> Exercise goal
Working from the records below, repeat exactly the lines starting at the line that contains "Misogyny (65, 1979)" and ending at the line that contains "Spain (50, 1141)", inclusive.

> Records
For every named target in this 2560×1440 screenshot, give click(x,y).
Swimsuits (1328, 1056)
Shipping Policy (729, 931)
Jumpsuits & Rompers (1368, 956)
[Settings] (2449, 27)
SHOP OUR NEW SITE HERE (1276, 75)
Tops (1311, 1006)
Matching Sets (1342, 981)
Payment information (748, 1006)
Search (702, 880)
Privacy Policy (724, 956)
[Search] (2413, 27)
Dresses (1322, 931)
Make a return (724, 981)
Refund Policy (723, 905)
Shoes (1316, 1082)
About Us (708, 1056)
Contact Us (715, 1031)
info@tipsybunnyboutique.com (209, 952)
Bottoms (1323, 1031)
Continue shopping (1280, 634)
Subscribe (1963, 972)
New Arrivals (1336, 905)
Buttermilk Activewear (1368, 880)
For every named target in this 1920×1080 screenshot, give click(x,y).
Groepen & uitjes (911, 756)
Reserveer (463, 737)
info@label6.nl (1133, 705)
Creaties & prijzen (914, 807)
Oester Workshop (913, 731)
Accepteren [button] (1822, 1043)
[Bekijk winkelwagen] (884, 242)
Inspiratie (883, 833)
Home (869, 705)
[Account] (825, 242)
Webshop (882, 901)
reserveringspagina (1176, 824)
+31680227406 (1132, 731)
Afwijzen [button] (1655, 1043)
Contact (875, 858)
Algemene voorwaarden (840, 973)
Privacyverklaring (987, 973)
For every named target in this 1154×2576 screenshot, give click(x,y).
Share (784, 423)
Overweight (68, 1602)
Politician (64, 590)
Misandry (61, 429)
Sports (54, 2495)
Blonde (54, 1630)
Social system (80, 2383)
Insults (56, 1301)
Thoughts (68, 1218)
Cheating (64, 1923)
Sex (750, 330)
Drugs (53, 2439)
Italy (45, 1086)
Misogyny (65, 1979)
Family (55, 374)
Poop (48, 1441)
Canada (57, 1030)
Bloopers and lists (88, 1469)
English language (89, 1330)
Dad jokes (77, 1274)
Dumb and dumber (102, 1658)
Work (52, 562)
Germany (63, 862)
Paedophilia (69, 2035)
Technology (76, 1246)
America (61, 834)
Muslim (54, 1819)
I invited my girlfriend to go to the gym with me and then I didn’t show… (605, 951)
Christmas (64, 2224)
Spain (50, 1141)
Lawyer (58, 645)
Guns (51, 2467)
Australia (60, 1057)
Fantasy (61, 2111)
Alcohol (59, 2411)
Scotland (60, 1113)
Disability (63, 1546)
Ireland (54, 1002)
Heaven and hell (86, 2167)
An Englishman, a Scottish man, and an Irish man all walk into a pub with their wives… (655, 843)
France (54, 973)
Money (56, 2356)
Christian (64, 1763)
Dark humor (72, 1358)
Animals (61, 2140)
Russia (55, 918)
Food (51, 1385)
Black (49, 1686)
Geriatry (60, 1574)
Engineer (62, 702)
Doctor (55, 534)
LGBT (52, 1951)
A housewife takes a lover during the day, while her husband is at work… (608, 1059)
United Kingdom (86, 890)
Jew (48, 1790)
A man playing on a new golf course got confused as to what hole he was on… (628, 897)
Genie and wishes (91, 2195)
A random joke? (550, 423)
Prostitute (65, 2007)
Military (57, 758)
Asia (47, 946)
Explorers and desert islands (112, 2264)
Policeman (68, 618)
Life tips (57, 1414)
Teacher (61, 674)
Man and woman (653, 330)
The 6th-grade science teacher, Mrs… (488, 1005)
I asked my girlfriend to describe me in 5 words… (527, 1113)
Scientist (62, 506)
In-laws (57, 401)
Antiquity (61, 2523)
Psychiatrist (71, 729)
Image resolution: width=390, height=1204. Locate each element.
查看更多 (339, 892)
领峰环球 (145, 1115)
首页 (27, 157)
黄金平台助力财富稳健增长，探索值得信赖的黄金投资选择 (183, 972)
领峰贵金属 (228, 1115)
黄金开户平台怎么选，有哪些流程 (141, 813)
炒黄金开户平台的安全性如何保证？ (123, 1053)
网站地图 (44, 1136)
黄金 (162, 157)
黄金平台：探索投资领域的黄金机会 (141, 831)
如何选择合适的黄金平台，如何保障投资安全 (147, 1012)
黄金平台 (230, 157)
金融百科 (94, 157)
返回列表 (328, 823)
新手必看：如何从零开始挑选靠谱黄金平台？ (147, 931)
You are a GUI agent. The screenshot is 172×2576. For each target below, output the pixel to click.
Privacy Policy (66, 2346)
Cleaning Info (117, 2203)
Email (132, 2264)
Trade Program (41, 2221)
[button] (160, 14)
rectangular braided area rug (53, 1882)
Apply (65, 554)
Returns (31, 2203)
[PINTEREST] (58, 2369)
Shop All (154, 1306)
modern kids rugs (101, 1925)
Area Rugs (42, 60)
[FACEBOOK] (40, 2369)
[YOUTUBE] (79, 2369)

> Response
Misogyny (65, 1979)
Family (55, 374)
Poop (48, 1441)
Canada (57, 1030)
Bloopers and lists (88, 1469)
English language (89, 1330)
Dad jokes (77, 1274)
Dumb and dumber (102, 1658)
Work (52, 562)
Germany (63, 862)
Paedophilia (69, 2035)
Technology (76, 1246)
America (61, 834)
Muslim (54, 1819)
I invited my girlfriend to go to the gym with me and then I didn’t show… (605, 951)
Christmas (64, 2224)
Spain (50, 1141)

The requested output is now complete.